### Travail demandé
1. Pouvez-vous extraire du document source le passage qui débute aux mots « DES INVESTISSEMENTS ESSENTIELS » et s'arrête après « de 0,3 point. » ?
2. D'après les calculs du FMI rapportés dans le document source, quels pays verraient leur croissance gonfler de 0,4 point ?

### Document source
Las ! Selon une étude publiée mercredi 23 octobre par Standard & Poor’s (S&P), un plan de relance allemand « n’aurait qu’un effet limité sur le reste de la zone euro ». L’agence de notation américaine s’est prêtée au calcul. Hypothèse de départ : l’Allemagne augmente consommation et investissements publics pour l’équivalent de 1 % de son produit intérieur brut (PIB) par an en 2015 et 2016, soit 60 milliards d’euros en tout. A conditions monétaires inchangées, une telle hausse des dépenses permettrait d’augmenter le PIB allemand de 0,7 point à la fin de la période. Ce qui, par ricochet, gonflerait le PIB de la zone euro de 0,3 point, selon S&P.
Dans le détail, ce sont les Pays-Bas qui en profiteraient le plus, avec 0,3 point de hausse. L’impact serait en revanche plus faible en Belgique (0,16 point), en Italie (0,14 point), en Espagne (0,13 point) et en France (0,11 point). Au total, le plan de relance permettrait de créer 210 000 emplois, dont 145 000 en Allemagne. Une goutte d’eau, au regard des 18,5 millions de chômeurs recensés dans la zone euro… « Pas étonnant : l’impact potentiel d’une hausse des dépenses publiques chez nos voisins alimentedes fantasmes démesurés, surtout en France », assène Christopher Dembik, chez Saxo Banque.
DES INVESTISSEMENTS ESSENTIELS
Les économistes de S&P ne sont pas les seuls à s’intéresser au sujet. En juillet, ceux du Fonds monétaire international (FMI) ont ainsi calculé qu’une hausse de 0,5 point de PIB par an pendant quatre ans des investissements publics allemands augmenterait la croissance du pays de 0,75 point, tandis que celle de l’Irlande, de l’Italie et du Portugal et de l’Espagne gonflerait de 0,4 point, et celle des autres pays membres de 0,3 point.

### Liste des données
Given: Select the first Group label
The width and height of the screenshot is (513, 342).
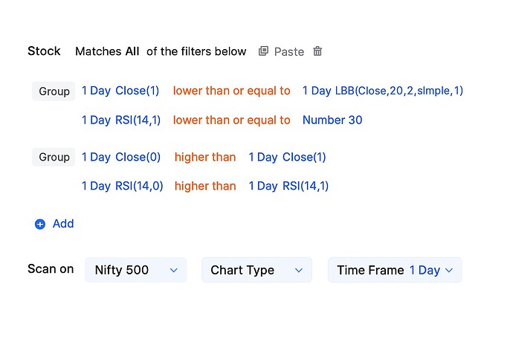Looking at the screenshot, I should pos(54,91).
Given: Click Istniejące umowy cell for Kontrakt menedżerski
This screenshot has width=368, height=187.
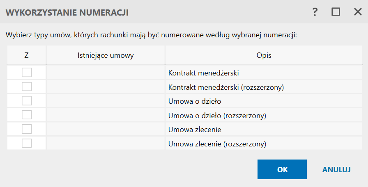Looking at the screenshot, I should (106, 73).
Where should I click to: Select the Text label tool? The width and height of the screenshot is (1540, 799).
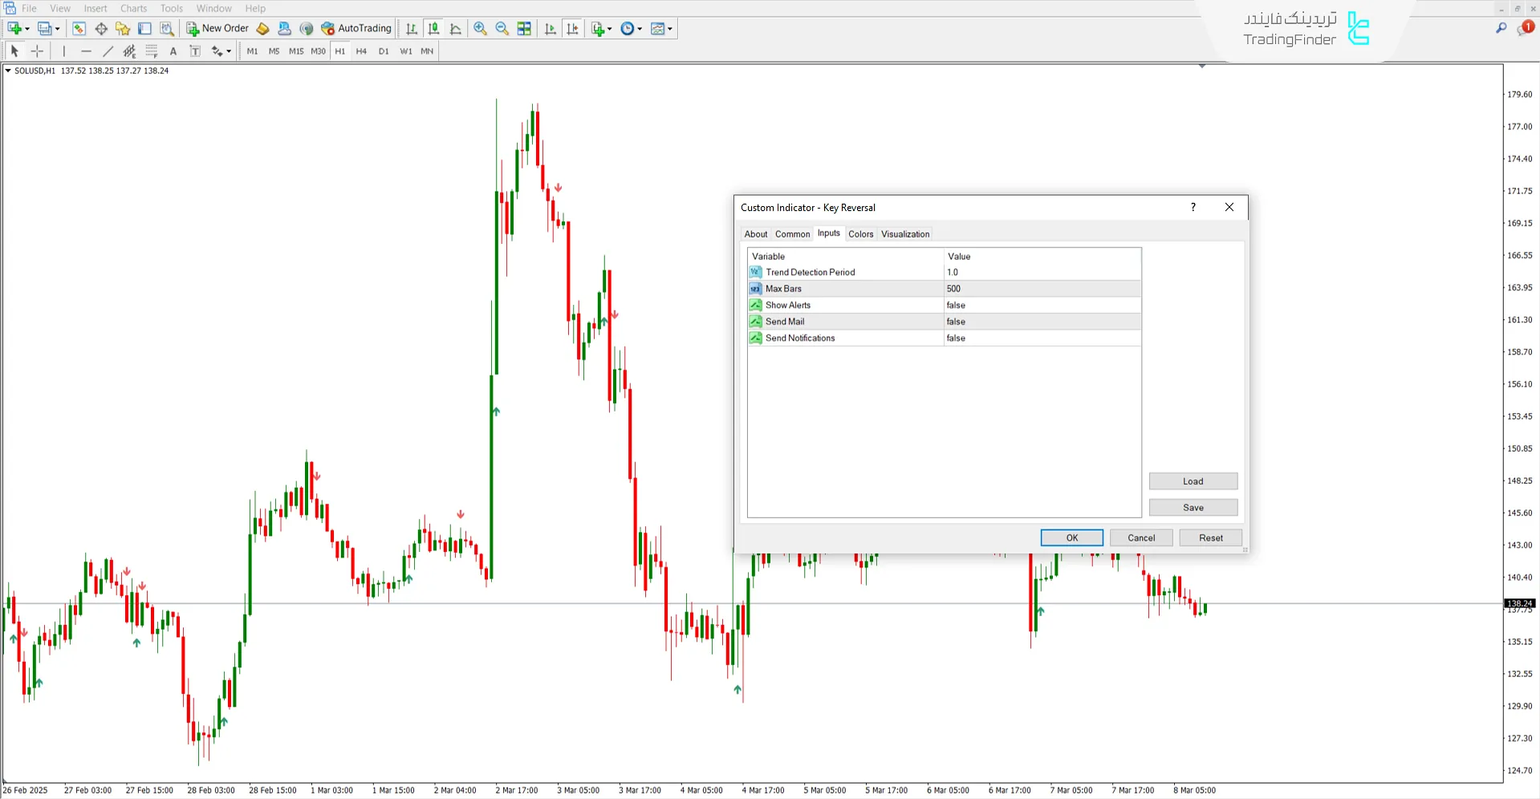[x=173, y=51]
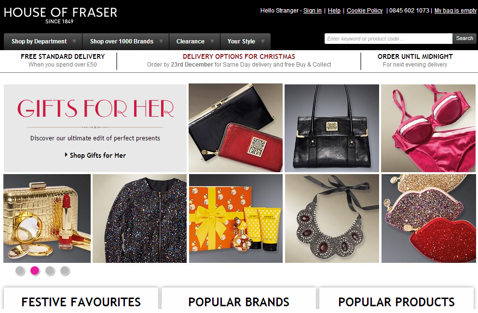
Task: Click the Search button
Action: 464,39
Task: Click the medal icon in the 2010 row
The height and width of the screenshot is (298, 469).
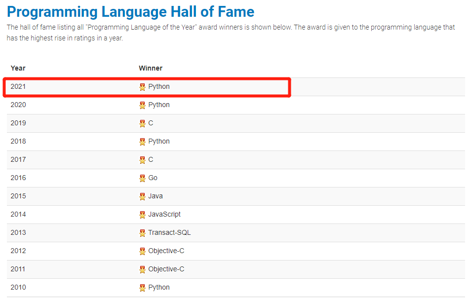Action: (142, 288)
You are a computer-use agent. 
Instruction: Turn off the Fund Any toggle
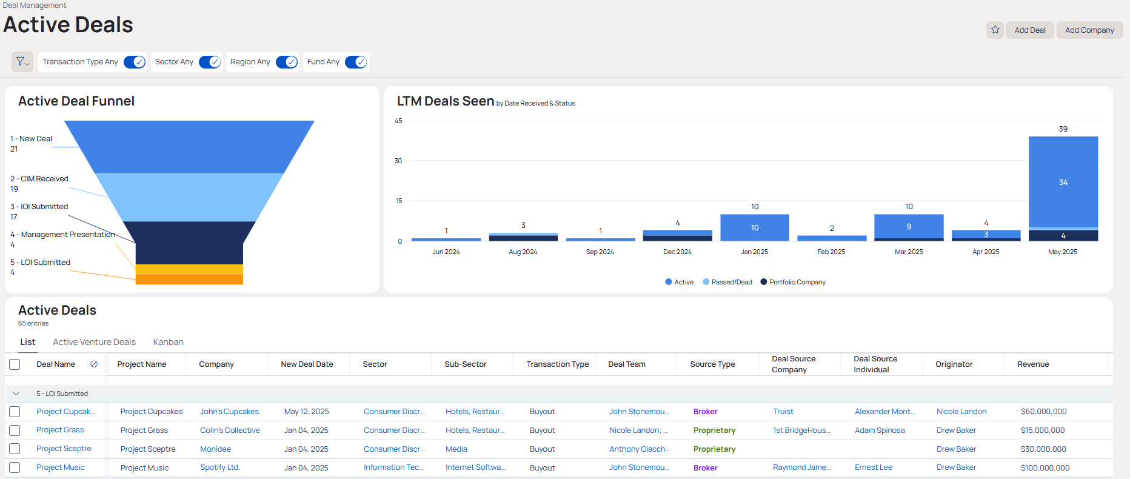point(356,62)
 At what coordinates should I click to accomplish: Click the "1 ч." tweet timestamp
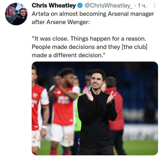coord(142,6)
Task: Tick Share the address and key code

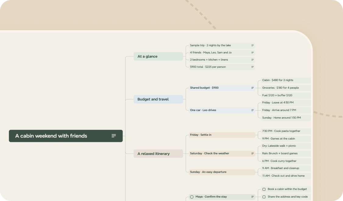Action: (x=264, y=197)
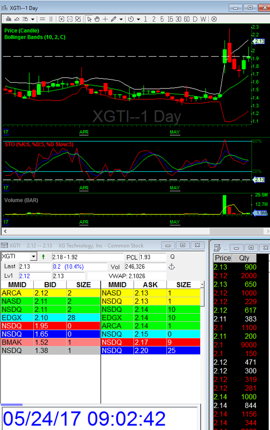Click the Qty column header in time and sales
Viewport: 270px width, 430px height.
click(244, 258)
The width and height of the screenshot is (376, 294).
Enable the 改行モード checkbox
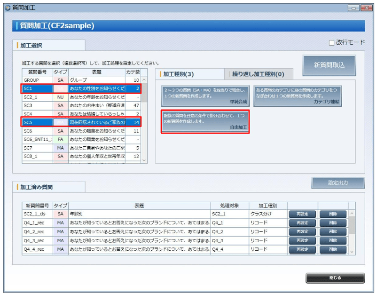point(332,41)
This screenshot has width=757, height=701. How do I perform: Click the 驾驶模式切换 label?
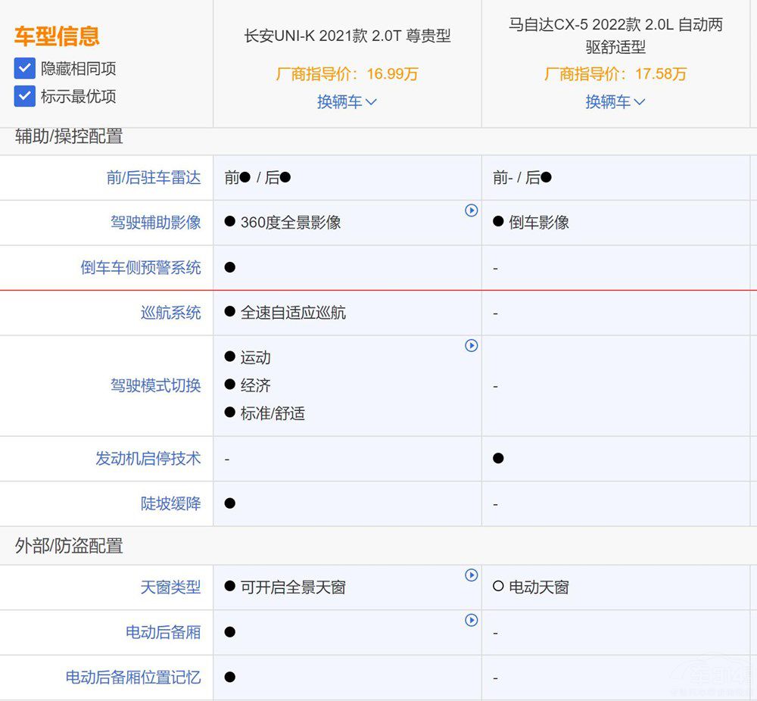click(156, 385)
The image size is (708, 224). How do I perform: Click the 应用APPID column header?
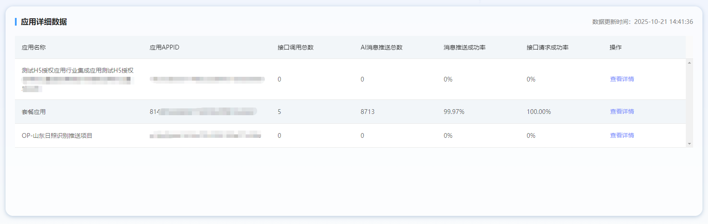click(164, 47)
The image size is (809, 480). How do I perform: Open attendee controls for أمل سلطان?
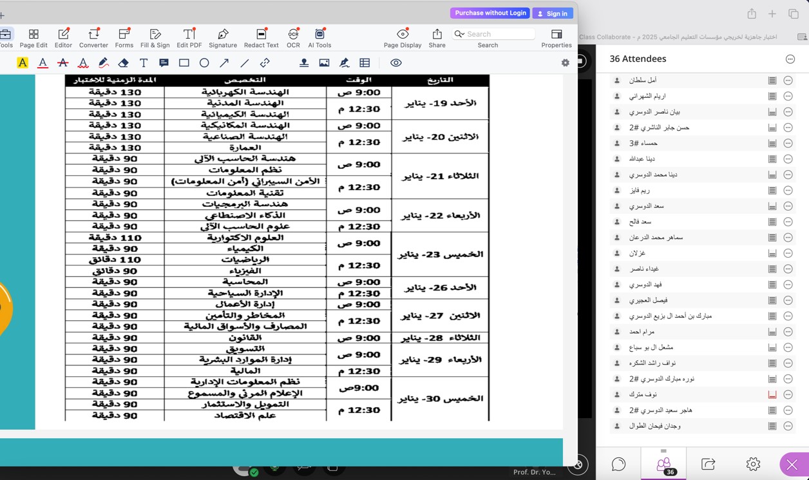click(x=788, y=81)
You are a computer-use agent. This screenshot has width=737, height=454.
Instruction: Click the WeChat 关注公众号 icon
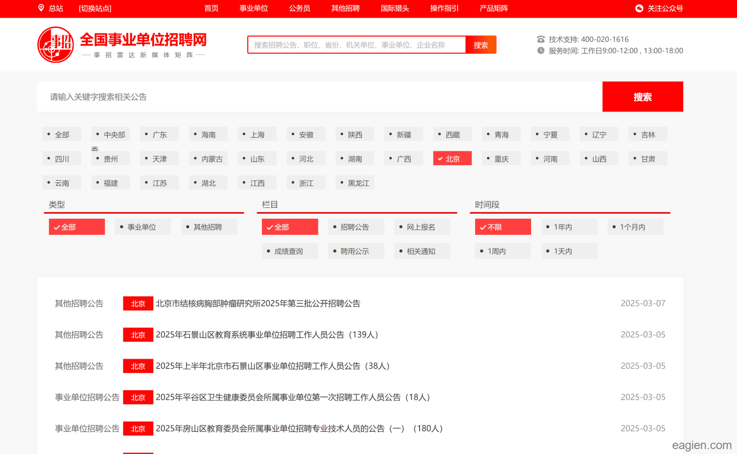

### Réponses attendues
1.
DES INVESTISSEMENTS ESSENTIELS
Les économistes de S&P ne sont pas les seuls à s’intéresser au sujet. En juillet, ceux du Fonds monétaire international (FMI) ont ainsi calculé qu’une hausse de 0,5 point de PIB par an pendant quatre ans des investissements publics allemands augmenterait la croissance du pays de 0,75 point, tandis que celle de l’Irlande, de l’Italie et du Portugal et de l’Espagne gonflerait de 0,4 point, et celle des autres pays membres de 0,3 point.

2. L'Irlande, l'Italie, le Portugal, l'Espagne